Work to complete.
Give back all the data below exactly as it is shown.

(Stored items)
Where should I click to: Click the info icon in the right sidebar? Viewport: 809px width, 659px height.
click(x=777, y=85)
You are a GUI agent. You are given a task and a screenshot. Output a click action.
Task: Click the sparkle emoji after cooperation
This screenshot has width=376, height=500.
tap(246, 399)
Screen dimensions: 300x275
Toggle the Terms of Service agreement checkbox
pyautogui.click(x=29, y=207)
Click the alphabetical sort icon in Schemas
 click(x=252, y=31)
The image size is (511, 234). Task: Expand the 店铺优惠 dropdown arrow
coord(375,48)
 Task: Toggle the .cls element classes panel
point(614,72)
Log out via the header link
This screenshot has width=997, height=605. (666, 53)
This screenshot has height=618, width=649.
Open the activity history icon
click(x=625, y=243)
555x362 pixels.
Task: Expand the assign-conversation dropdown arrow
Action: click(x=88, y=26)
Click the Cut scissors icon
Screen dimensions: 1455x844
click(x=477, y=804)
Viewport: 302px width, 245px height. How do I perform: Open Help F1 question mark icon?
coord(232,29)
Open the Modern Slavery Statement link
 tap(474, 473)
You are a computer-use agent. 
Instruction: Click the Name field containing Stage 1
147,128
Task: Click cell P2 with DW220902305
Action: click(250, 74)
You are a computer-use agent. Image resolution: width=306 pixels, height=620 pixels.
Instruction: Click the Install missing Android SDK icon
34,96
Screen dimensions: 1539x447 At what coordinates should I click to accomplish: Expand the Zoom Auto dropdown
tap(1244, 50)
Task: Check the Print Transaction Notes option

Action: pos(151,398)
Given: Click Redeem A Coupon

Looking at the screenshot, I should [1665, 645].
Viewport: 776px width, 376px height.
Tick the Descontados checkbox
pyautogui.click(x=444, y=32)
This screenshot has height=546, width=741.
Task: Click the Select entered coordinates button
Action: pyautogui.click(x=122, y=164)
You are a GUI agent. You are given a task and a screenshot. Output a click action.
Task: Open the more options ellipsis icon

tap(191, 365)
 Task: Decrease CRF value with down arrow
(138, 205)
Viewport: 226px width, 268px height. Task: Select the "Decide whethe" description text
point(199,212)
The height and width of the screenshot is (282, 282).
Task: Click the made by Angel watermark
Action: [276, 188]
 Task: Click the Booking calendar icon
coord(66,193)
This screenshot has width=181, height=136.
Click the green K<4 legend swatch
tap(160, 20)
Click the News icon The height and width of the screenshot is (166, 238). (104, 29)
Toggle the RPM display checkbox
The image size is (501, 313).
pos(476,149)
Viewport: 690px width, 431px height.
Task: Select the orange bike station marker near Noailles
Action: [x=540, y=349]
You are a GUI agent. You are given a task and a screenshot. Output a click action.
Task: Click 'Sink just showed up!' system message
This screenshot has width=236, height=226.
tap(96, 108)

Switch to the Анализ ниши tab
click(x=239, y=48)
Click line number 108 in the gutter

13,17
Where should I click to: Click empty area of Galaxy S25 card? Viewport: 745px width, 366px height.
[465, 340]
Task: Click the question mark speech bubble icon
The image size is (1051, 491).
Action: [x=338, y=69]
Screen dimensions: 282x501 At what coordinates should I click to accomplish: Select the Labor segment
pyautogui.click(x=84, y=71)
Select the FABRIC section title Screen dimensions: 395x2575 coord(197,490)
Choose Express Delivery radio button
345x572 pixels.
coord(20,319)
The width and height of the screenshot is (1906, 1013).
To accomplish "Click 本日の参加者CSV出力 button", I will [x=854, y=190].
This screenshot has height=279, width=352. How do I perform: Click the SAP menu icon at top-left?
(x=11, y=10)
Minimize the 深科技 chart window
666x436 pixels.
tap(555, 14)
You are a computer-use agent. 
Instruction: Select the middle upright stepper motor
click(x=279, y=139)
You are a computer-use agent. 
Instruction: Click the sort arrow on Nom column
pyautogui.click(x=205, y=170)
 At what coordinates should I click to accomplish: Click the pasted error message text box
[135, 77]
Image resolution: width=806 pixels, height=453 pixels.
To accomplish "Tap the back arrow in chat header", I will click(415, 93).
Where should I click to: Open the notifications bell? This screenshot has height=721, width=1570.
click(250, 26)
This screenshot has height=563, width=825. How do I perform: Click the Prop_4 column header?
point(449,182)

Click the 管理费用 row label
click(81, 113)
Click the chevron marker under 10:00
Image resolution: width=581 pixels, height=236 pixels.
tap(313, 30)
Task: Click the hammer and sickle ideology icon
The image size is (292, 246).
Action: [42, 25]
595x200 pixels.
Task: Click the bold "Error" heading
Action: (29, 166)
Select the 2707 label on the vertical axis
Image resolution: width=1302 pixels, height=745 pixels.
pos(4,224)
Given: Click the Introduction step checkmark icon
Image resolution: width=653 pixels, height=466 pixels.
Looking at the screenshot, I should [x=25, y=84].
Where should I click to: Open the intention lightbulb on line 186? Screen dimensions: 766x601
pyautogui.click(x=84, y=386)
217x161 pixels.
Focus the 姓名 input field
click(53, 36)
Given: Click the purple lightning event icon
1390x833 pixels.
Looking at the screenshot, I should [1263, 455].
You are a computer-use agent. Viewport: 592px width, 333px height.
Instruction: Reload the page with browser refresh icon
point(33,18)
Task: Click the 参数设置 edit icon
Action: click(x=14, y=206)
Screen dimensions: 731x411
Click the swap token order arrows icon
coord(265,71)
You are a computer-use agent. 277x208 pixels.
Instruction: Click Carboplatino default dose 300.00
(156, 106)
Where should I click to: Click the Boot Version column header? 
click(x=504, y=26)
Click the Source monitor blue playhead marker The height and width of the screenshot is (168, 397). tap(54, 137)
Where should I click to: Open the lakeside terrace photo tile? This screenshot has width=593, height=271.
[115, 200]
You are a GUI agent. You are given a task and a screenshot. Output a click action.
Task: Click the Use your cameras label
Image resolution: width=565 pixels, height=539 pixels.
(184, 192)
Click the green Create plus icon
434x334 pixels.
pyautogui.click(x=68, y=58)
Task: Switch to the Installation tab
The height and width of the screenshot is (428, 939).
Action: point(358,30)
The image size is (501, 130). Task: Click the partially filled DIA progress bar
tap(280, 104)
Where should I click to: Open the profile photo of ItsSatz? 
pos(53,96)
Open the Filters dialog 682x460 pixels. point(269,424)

Answer to this exercise.
Where should I click to: Click the info icon in the right sidebar? Viewport: 809px width, 659px height.
click(x=777, y=85)
You are a GUI agent. You are given a task and a screenshot. Output a click action.
Task: Click the sparkle emoji after cooperation
This screenshot has width=376, height=500.
tap(246, 399)
Screen dimensions: 300x275
Toggle the Terms of Service agreement checkbox
pyautogui.click(x=29, y=207)
Click the alphabetical sort icon in Schemas
 click(x=252, y=31)
The image size is (511, 234). Task: Expand the 店铺优惠 dropdown arrow
coord(375,48)
 Task: Toggle the .cls element classes panel
point(614,72)
Log out via the header link
This screenshot has width=997, height=605. (666, 53)
This screenshot has height=618, width=649.
Open the activity history icon
click(x=625, y=243)
555x362 pixels.
Task: Expand the assign-conversation dropdown arrow
Action: click(x=88, y=26)
Click the Cut scissors icon
Screen dimensions: 1455x844
click(x=477, y=804)
Viewport: 302px width, 245px height. How do I perform: Open Help F1 question mark icon?
coord(232,29)
Open the Modern Slavery Statement link
 tap(474, 473)
You are a computer-use agent. 
Instruction: Click the Name field containing Stage 1
147,128
Task: Click cell P2 with DW220902305
Action: click(250, 74)
You are a computer-use agent. Image resolution: width=306 pixels, height=620 pixels.
Instruction: Click the Install missing Android SDK icon
34,96
Screen dimensions: 1539x447 At what coordinates should I click to accomplish: Expand the Zoom Auto dropdown
tap(1244, 50)
Task: Check the Print Transaction Notes option

Action: pos(151,398)
Given: Click Redeem A Coupon

Looking at the screenshot, I should [1665, 645].
Viewport: 776px width, 376px height.
Tick the Descontados checkbox
pyautogui.click(x=444, y=32)
This screenshot has height=546, width=741.
Task: Click the Select entered coordinates button
Action: pyautogui.click(x=122, y=164)
You are a GUI agent. You are given a task and a screenshot. Output a click action.
Task: Open the more options ellipsis icon

tap(191, 365)
 Task: Decrease CRF value with down arrow
(138, 205)
Viewport: 226px width, 268px height. Task: Select the "Decide whethe" description text
point(199,212)
The height and width of the screenshot is (282, 282).
Task: Click the made by Angel watermark
Action: [276, 188]
 Task: Click the Booking calendar icon
coord(66,193)
This screenshot has width=181, height=136.
Click the green K<4 legend swatch
tap(160, 20)
Click the News icon The height and width of the screenshot is (166, 238). (104, 29)
Toggle the RPM display checkbox
The image size is (501, 313).
pos(476,149)
Viewport: 690px width, 431px height.
Task: Select the orange bike station marker near Noailles
Action: [x=540, y=349]
You are a GUI agent. You are given a task and a screenshot. Output a click action.
Task: Click 'Sink just showed up!' system message
This screenshot has width=236, height=226.
tap(96, 108)

Switch to the Анализ ниши tab
click(x=239, y=48)
Click line number 108 in the gutter

13,17
Where should I click to: Click empty area of Galaxy S25 card? Viewport: 745px width, 366px height.
[465, 340]
Task: Click the question mark speech bubble icon
The image size is (1051, 491).
Action: [x=338, y=69]
Screen dimensions: 282x501 At what coordinates should I click to accomplish: Select the Labor segment
pyautogui.click(x=84, y=71)
Select the FABRIC section title Screen dimensions: 395x2575 coord(197,490)
Choose Express Delivery radio button
345x572 pixels.
coord(20,319)
The width and height of the screenshot is (1906, 1013).
To accomplish "Click 本日の参加者CSV出力 button", I will [x=854, y=190].
This screenshot has height=279, width=352. How do I perform: Click the SAP menu icon at top-left?
(x=11, y=10)
Minimize the 深科技 chart window
666x436 pixels.
tap(555, 14)
You are a computer-use agent. 
Instruction: Select the middle upright stepper motor
click(x=279, y=139)
You are a computer-use agent. 
Instruction: Click the sort arrow on Nom column
pyautogui.click(x=205, y=170)
 At what coordinates should I click to accomplish: Click the pasted error message text box
[135, 77]
Image resolution: width=806 pixels, height=453 pixels.
To accomplish "Tap the back arrow in chat header", I will click(415, 93).
Where should I click to: Open the notifications bell? This screenshot has height=721, width=1570.
click(250, 26)
This screenshot has height=563, width=825. How do I perform: Click the Prop_4 column header?
point(449,182)

Click the 管理费用 row label
click(81, 113)
Click the chevron marker under 10:00
Image resolution: width=581 pixels, height=236 pixels.
tap(313, 30)
Task: Click the hammer and sickle ideology icon
The image size is (292, 246).
Action: [42, 25]
595x200 pixels.
Task: Click the bold "Error" heading
Action: (29, 166)
Select the 2707 label on the vertical axis
Image resolution: width=1302 pixels, height=745 pixels.
pos(4,224)
Given: Click the Introduction step checkmark icon
Image resolution: width=653 pixels, height=466 pixels.
Looking at the screenshot, I should [x=25, y=84].
Where should I click to: Open the intention lightbulb on line 186? Screen dimensions: 766x601
pyautogui.click(x=84, y=386)
217x161 pixels.
Focus the 姓名 input field
click(53, 36)
Given: Click the purple lightning event icon
1390x833 pixels.
Looking at the screenshot, I should [1263, 455].
You are a computer-use agent. Viewport: 592px width, 333px height.
Instruction: Reload the page with browser refresh icon
point(33,18)
Task: Click the 参数设置 edit icon
Action: click(x=14, y=206)
Screen dimensions: 731x411
Click the swap token order arrows icon
coord(265,71)
You are a computer-use agent. 277x208 pixels.
Instruction: Click Carboplatino default dose 300.00
(156, 106)
Where should I click to: Click the Boot Version column header? 
click(x=504, y=26)
Click the Source monitor blue playhead marker The height and width of the screenshot is (168, 397). tap(54, 137)
Where should I click to: Open the lakeside terrace photo tile? This screenshot has width=593, height=271.
[115, 200]
You are a GUI agent. You are given a task and a screenshot. Output a click action.
Task: Click the Use your cameras label
Image resolution: width=565 pixels, height=539 pixels.
(184, 192)
Click the green Create plus icon
434x334 pixels.
pyautogui.click(x=68, y=58)
Task: Switch to the Installation tab
The height and width of the screenshot is (428, 939).
Action: point(358,30)
The image size is (501, 130). Task: Click the partially filled DIA progress bar
tap(280, 104)
Where should I click to: Open the profile photo of ItsSatz? 
pos(53,96)
Open the Filters dialog 682x460 pixels. point(269,424)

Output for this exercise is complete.